The Sahara Welfare Foundation, the social development unit of Sahara India Pariwar, runs social welfare projects. The company assisted the families of Indian soldiers killed in the Kargil War with a commitment of ₹50 crore (US$10.65 million )
 The company claims to have assisted families whose homes were damaged in the 2006 Gujarat earthquake. Other welfare activities include water purification systems and education resource systems in Indian villages.

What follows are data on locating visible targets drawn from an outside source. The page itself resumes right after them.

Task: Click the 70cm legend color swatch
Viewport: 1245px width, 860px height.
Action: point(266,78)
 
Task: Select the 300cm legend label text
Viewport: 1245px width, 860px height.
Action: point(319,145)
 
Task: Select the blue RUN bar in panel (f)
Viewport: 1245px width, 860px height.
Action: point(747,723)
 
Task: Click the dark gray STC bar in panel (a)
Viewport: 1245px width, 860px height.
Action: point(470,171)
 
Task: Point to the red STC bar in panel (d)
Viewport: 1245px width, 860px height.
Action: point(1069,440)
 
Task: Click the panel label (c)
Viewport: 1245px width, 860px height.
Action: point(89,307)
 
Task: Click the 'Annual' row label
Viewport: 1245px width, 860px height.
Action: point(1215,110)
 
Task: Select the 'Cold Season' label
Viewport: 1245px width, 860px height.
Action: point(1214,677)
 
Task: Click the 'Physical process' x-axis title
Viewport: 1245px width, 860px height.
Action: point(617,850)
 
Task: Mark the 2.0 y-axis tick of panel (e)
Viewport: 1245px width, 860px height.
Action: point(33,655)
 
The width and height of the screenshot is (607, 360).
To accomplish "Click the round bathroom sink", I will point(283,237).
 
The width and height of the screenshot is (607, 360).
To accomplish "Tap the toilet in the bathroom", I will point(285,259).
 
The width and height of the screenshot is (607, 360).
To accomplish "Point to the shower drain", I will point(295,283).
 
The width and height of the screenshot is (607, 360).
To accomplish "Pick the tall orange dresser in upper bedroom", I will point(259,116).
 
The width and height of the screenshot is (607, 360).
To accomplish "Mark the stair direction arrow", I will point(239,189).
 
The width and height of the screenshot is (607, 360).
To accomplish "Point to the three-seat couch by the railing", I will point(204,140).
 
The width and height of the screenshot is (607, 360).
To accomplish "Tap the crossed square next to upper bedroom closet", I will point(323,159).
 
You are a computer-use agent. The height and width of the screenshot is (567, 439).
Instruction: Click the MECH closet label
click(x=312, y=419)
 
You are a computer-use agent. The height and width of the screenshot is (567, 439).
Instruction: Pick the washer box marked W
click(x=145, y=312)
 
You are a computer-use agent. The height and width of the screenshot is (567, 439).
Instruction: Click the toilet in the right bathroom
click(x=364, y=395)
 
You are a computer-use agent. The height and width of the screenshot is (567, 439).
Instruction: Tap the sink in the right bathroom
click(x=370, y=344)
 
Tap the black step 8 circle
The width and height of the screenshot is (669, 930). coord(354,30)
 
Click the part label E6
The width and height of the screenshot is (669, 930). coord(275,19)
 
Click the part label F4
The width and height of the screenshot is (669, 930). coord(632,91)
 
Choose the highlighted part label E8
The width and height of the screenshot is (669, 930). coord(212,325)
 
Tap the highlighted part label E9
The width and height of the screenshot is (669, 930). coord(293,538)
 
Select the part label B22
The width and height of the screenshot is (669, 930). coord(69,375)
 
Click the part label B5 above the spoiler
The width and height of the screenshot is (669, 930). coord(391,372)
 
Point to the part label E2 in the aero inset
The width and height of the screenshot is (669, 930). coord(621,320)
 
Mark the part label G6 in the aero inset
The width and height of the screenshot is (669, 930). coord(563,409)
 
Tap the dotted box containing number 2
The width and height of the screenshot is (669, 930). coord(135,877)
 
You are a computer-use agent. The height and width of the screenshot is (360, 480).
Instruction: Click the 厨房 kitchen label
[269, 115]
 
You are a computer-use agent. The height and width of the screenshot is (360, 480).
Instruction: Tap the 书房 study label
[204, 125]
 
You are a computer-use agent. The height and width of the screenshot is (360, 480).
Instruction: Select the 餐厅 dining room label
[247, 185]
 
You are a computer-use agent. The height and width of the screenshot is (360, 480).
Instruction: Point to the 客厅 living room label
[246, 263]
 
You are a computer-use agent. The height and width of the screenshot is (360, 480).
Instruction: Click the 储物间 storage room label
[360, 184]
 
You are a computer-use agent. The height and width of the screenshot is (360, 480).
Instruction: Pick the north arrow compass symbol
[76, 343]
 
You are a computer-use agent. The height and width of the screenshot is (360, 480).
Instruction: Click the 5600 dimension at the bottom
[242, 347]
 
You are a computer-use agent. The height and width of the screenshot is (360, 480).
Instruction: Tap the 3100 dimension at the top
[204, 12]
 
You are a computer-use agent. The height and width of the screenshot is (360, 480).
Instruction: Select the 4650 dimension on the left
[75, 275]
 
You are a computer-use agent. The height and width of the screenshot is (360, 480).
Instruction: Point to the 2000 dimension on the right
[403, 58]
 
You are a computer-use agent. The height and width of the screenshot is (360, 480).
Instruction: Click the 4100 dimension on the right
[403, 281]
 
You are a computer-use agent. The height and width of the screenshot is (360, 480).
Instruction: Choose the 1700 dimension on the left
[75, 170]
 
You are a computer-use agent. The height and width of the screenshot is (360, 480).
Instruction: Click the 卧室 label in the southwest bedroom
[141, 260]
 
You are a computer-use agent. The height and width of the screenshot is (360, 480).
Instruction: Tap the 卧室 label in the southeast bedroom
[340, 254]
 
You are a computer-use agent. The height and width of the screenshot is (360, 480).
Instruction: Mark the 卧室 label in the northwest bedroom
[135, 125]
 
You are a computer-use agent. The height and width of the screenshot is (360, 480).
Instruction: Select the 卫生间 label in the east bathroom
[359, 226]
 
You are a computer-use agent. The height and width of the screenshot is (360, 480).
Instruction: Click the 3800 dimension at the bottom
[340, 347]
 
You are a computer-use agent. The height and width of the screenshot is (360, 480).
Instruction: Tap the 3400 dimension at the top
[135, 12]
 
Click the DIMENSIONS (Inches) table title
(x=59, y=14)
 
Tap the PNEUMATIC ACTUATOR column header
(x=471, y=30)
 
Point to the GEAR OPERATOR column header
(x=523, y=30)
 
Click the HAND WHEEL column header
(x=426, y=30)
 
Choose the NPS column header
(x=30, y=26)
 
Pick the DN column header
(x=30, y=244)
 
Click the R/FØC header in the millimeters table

In 2013, Sahara contributed to the relief efforts in flood-hit Uttarakhand region wherein 100,000 bottles of drinking water, juice bottles and food packets along with candles and match boxes were said to be provided by them. There were 25 medical health unit vans equipped with doctors and free medicines made available and It was said by the group that, they will contribute to the rehabilitation program by constructing 10,000 pre-fabricated houses.

Working towards eradicating hunger and malnutrition in India, Sahara India Pariwar's Hotel Sahara Star based in Mumbai joined hands with Feeding India to provide food to the underprivileged communities.

==Guinness World Records==
- Sahara holds the record for the most people singing a national anthem simultaneously. 121,653 employees of the company sang India's national anthem on 6 May 2013 in Lucknow, India.
- Sahara India Pariwar's Sahara Q Shop entered into the Guinness World Records when it opened record 315 outlets in 10 states of India, all at once on 1 April 2013.